Nunez v. Holder, 594 F.3d 1124 (9th Cir. Feb. 10, 2010)
The Ninth Circuit described the difficult moral turpitude question as follows:
Once again we face the question of what is moral turpitude: a nebulous question that we are required to answer on the basis of judicially established categories of criminal conduct. Although that may not be a satisfactory basis for answering such a question, it is the role to which we are limited by precedent as a court of law. Furthermore, any answer based on other considerations would in all probability be unacceptable to one or another segment of society and could well divide residents of red states from residents of blue, the old from the young, neighbor from neighbor, and even males from females. There is simply no overall agreement on many issues of morality in contemporary society.

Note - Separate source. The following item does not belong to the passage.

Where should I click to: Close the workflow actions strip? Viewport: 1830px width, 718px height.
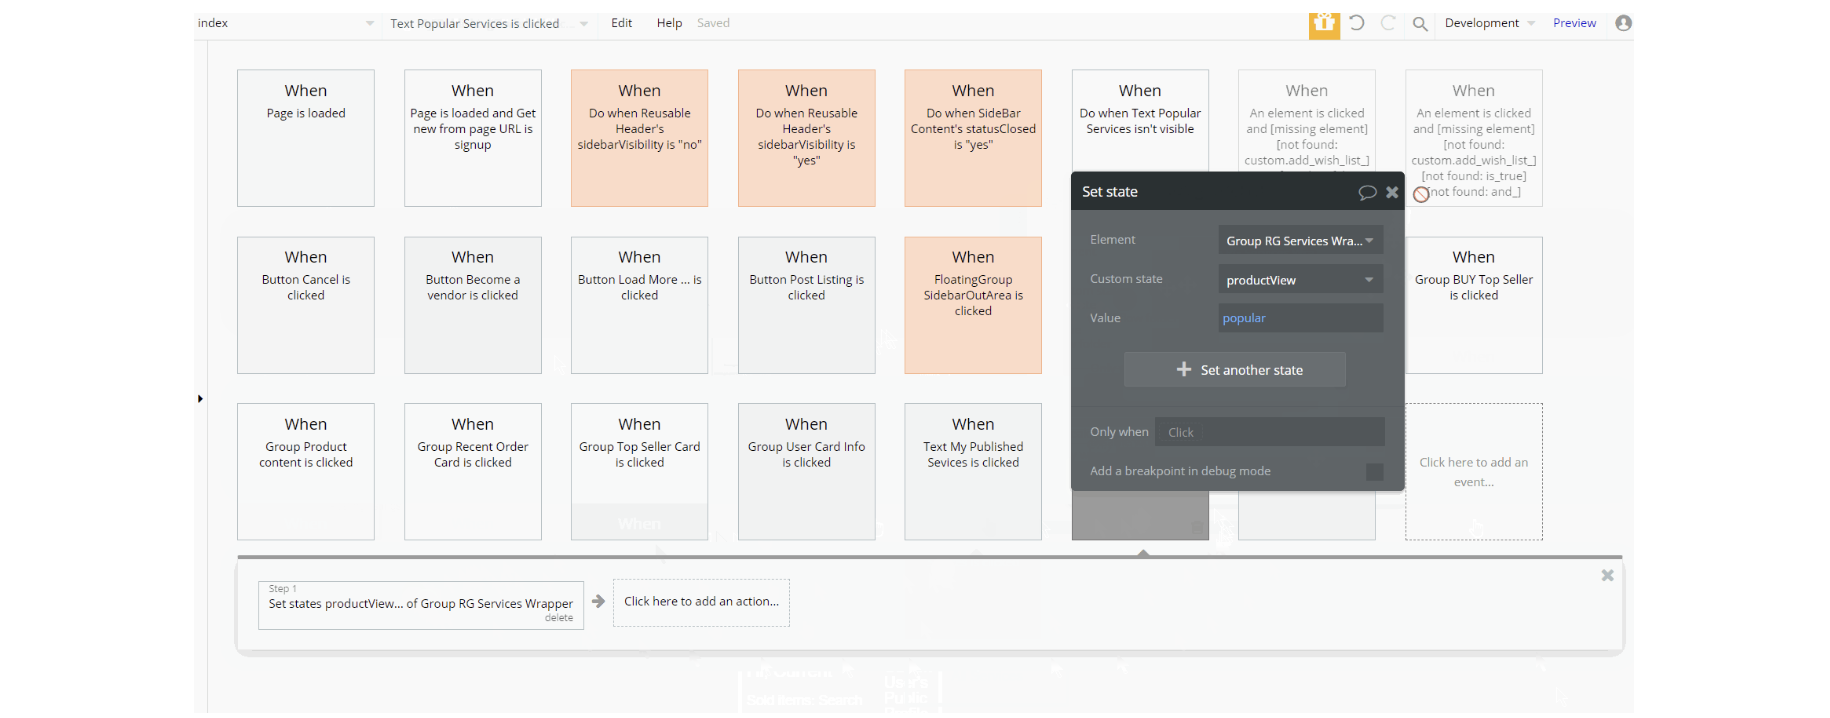coord(1607,575)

Morality is not a concept that courts can define by judicial decrees, and even less can it be defined by fiats issued by the Board of Immigration Appeals, to whose decisions the courts must give great deference. Yet, for the purpose of our immigration laws we are required to follow those determinations and to start by applying categories of offenses that the judiciary or the Board members appointed by the Attorney General have deemed morally turpitudinous in all of their applications. We call this the categorical approach. How sensible those decisions are and how close to rational concepts of morality they may come can be seen by considering one of the offenses involved in the case before us. While under our law numerous felonies are deemed not to be morally turpitudinous,
all acts of petty theft automatically qualify for that label and the drastic legal consequences that may follow. As some in todays society might say, and with good reason, "Go figure."
(Nunez v. Holder, ___ F.3d ___, ___, 2010 WL 432417 (9th Cir. Feb. 10, 2010).)